ABOUT THIS TASK => Exact repetition of every record is required.

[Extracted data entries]
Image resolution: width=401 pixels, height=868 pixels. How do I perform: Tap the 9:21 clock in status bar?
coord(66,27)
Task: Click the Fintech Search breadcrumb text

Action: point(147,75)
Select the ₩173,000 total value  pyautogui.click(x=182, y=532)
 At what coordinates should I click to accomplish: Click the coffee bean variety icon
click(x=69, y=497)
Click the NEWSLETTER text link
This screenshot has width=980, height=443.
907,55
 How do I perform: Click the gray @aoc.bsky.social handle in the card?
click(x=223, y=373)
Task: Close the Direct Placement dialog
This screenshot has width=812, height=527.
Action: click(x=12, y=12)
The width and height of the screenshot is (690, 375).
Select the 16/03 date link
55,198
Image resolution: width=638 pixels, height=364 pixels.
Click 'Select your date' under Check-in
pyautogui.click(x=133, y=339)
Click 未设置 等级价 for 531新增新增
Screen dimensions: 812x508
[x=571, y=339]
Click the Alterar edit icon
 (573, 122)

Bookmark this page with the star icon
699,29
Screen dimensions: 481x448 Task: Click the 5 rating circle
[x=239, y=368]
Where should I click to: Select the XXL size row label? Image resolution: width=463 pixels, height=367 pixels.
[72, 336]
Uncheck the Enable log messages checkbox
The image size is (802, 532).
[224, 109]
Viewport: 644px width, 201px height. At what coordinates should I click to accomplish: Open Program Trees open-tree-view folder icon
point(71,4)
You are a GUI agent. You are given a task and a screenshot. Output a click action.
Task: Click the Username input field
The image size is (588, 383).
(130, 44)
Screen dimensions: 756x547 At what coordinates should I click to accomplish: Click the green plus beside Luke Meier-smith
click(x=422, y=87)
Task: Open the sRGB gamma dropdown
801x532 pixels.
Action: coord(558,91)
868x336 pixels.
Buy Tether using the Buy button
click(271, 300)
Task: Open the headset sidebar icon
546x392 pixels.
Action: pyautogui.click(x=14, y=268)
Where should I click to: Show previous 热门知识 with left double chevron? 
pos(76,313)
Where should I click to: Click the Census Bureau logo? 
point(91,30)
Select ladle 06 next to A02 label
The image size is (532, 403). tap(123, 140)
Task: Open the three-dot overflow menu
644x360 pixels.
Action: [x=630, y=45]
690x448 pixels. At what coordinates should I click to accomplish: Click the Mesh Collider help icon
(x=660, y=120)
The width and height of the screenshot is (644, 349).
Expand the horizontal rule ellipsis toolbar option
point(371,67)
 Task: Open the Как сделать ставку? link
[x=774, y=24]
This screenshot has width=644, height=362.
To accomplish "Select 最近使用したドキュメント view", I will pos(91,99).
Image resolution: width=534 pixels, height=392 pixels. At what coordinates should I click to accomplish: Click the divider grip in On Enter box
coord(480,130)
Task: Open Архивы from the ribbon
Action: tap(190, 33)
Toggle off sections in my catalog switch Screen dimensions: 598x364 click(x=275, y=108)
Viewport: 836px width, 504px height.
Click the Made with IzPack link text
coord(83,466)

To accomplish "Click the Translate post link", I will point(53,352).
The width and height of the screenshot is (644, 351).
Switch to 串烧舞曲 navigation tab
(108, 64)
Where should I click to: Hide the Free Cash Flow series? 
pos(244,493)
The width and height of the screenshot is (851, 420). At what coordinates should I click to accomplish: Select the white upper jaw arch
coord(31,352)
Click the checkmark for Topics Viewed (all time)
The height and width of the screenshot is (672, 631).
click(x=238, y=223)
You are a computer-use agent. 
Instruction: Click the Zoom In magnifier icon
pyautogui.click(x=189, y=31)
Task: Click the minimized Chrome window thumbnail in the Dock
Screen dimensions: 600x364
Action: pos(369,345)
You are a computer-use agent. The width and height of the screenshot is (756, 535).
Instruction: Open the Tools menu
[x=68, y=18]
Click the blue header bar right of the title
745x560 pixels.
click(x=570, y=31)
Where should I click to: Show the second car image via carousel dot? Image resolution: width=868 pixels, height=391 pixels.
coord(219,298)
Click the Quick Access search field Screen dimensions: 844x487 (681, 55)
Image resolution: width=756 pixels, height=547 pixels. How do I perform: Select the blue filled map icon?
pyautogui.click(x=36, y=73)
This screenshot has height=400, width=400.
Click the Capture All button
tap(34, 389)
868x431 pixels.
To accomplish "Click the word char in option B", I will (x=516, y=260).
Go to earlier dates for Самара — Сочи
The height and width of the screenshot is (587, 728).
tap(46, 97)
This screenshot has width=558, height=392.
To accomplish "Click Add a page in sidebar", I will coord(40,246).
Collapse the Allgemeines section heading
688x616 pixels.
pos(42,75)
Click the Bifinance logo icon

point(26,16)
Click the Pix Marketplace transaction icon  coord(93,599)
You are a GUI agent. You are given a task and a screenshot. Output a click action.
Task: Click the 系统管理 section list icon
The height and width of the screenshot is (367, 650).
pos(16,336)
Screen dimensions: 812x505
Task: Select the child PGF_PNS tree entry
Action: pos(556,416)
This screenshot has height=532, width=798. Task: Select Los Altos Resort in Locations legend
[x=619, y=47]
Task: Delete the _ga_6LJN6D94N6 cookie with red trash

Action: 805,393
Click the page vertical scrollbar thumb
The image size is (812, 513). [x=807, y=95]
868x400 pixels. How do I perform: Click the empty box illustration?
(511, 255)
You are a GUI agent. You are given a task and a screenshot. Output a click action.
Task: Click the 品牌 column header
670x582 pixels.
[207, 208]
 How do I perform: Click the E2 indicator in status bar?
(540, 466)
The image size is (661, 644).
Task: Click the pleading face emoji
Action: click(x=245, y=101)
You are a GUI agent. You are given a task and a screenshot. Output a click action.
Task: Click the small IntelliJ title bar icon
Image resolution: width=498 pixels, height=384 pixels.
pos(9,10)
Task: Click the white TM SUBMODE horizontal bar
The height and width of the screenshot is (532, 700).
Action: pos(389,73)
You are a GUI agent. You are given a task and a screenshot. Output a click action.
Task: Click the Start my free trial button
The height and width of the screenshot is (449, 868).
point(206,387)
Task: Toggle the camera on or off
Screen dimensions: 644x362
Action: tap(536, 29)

ANSWER BOX =>
Image resolution: width=401 pixels, height=868 pixels. How do I perform: Tap the 9:21 clock in status bar?
coord(66,27)
Task: Click the Fintech Search breadcrumb text

Action: point(147,75)
Select the ₩173,000 total value  pyautogui.click(x=182, y=532)
 At what coordinates should I click to accomplish: Click the coffee bean variety icon
click(x=69, y=497)
Click the NEWSLETTER text link
This screenshot has width=980, height=443.
907,55
 How do I perform: Click the gray @aoc.bsky.social handle in the card?
click(x=223, y=373)
Task: Close the Direct Placement dialog
This screenshot has width=812, height=527.
Action: click(x=12, y=12)
The width and height of the screenshot is (690, 375).
Select the 16/03 date link
55,198
Image resolution: width=638 pixels, height=364 pixels.
Click 'Select your date' under Check-in
pyautogui.click(x=133, y=339)
Click 未设置 等级价 for 531新增新增
Screen dimensions: 812x508
[x=571, y=339]
Click the Alterar edit icon
 (573, 122)

Bookmark this page with the star icon
699,29
Screen dimensions: 481x448 Task: Click the 5 rating circle
[x=239, y=368]
Where should I click to: Select the XXL size row label? Image resolution: width=463 pixels, height=367 pixels.
[72, 336]
Uncheck the Enable log messages checkbox
The image size is (802, 532).
[224, 109]
Viewport: 644px width, 201px height. At what coordinates should I click to accomplish: Open Program Trees open-tree-view folder icon
point(71,4)
You are a GUI agent. You are given a task and a screenshot. Output a click action.
Task: Click the Username input field
The image size is (588, 383).
(130, 44)
Screen dimensions: 756x547 At what coordinates should I click to accomplish: Click the green plus beside Luke Meier-smith
click(x=422, y=87)
Task: Open the sRGB gamma dropdown
801x532 pixels.
Action: coord(558,91)
868x336 pixels.
Buy Tether using the Buy button
click(271, 300)
Task: Open the headset sidebar icon
546x392 pixels.
Action: pyautogui.click(x=14, y=268)
Where should I click to: Show previous 热门知识 with left double chevron? 
pos(76,313)
Where should I click to: Click the Census Bureau logo? 
point(91,30)
Select ladle 06 next to A02 label
The image size is (532, 403). tap(123, 140)
Task: Open the three-dot overflow menu
644x360 pixels.
Action: [x=630, y=45]
690x448 pixels. At what coordinates should I click to accomplish: Click the Mesh Collider help icon
(x=660, y=120)
The width and height of the screenshot is (644, 349).
Expand the horizontal rule ellipsis toolbar option
point(371,67)
 Task: Open the Как сделать ставку? link
[x=774, y=24]
This screenshot has width=644, height=362.
To accomplish "Select 最近使用したドキュメント view", I will pos(91,99).
Image resolution: width=534 pixels, height=392 pixels. At what coordinates should I click to accomplish: Click the divider grip in On Enter box
coord(480,130)
Task: Open Архивы from the ribbon
Action: tap(190, 33)
Toggle off sections in my catalog switch Screen dimensions: 598x364 click(x=275, y=108)
Viewport: 836px width, 504px height.
Click the Made with IzPack link text
coord(83,466)

To accomplish "Click the Translate post link", I will point(53,352).
The width and height of the screenshot is (644, 351).
Switch to 串烧舞曲 navigation tab
(108, 64)
Where should I click to: Hide the Free Cash Flow series? 
pos(244,493)
The width and height of the screenshot is (851, 420). At what coordinates should I click to accomplish: Select the white upper jaw arch
coord(31,352)
Click the checkmark for Topics Viewed (all time)
The height and width of the screenshot is (672, 631).
click(x=238, y=223)
You are a computer-use agent. 
Instruction: Click the Zoom In magnifier icon
pyautogui.click(x=189, y=31)
Task: Click the minimized Chrome window thumbnail in the Dock
Screen dimensions: 600x364
Action: pos(369,345)
You are a computer-use agent. The width and height of the screenshot is (756, 535).
Instruction: Open the Tools menu
[x=68, y=18]
Click the blue header bar right of the title
745x560 pixels.
click(x=570, y=31)
Where should I click to: Show the second car image via carousel dot? Image resolution: width=868 pixels, height=391 pixels.
coord(219,298)
Click the Quick Access search field Screen dimensions: 844x487 (681, 55)
Image resolution: width=756 pixels, height=547 pixels. How do I perform: Select the blue filled map icon?
pyautogui.click(x=36, y=73)
This screenshot has height=400, width=400.
Click the Capture All button
tap(34, 389)
868x431 pixels.
To accomplish "Click the word char in option B", I will (x=516, y=260).
Go to earlier dates for Самара — Сочи
The height and width of the screenshot is (587, 728).
tap(46, 97)
This screenshot has width=558, height=392.
To accomplish "Click Add a page in sidebar", I will coord(40,246).
Collapse the Allgemeines section heading
688x616 pixels.
pos(42,75)
Click the Bifinance logo icon

point(26,16)
Click the Pix Marketplace transaction icon  coord(93,599)
You are a GUI agent. You are given a task and a screenshot. Output a click action.
Task: Click the 系统管理 section list icon
The height and width of the screenshot is (367, 650).
pos(16,336)
Screen dimensions: 812x505
Task: Select the child PGF_PNS tree entry
Action: pos(556,416)
This screenshot has height=532, width=798. Task: Select Los Altos Resort in Locations legend
[x=619, y=47]
Task: Delete the _ga_6LJN6D94N6 cookie with red trash

Action: 805,393
Click the page vertical scrollbar thumb
The image size is (812, 513). [x=807, y=95]
868x400 pixels. How do I perform: Click the empty box illustration?
(511, 255)
You are a GUI agent. You are given a task and a screenshot. Output a click action.
Task: Click the 品牌 column header
670x582 pixels.
[207, 208]
 How do I perform: Click the E2 indicator in status bar?
(540, 466)
The image size is (661, 644).
Task: Click the pleading face emoji
Action: click(x=245, y=101)
You are a GUI agent. You are given a task and a screenshot. Output a click action.
Task: Click the small IntelliJ title bar icon
Image resolution: width=498 pixels, height=384 pixels.
pos(9,10)
Task: Click the white TM SUBMODE horizontal bar
The height and width of the screenshot is (532, 700).
Action: pos(389,73)
You are a GUI agent. You are given a task and a screenshot. Output a click action.
Task: Click the Start my free trial button
The height and width of the screenshot is (449, 868).
point(206,387)
Task: Toggle the camera on or off
Screen dimensions: 644x362
Action: tap(536, 29)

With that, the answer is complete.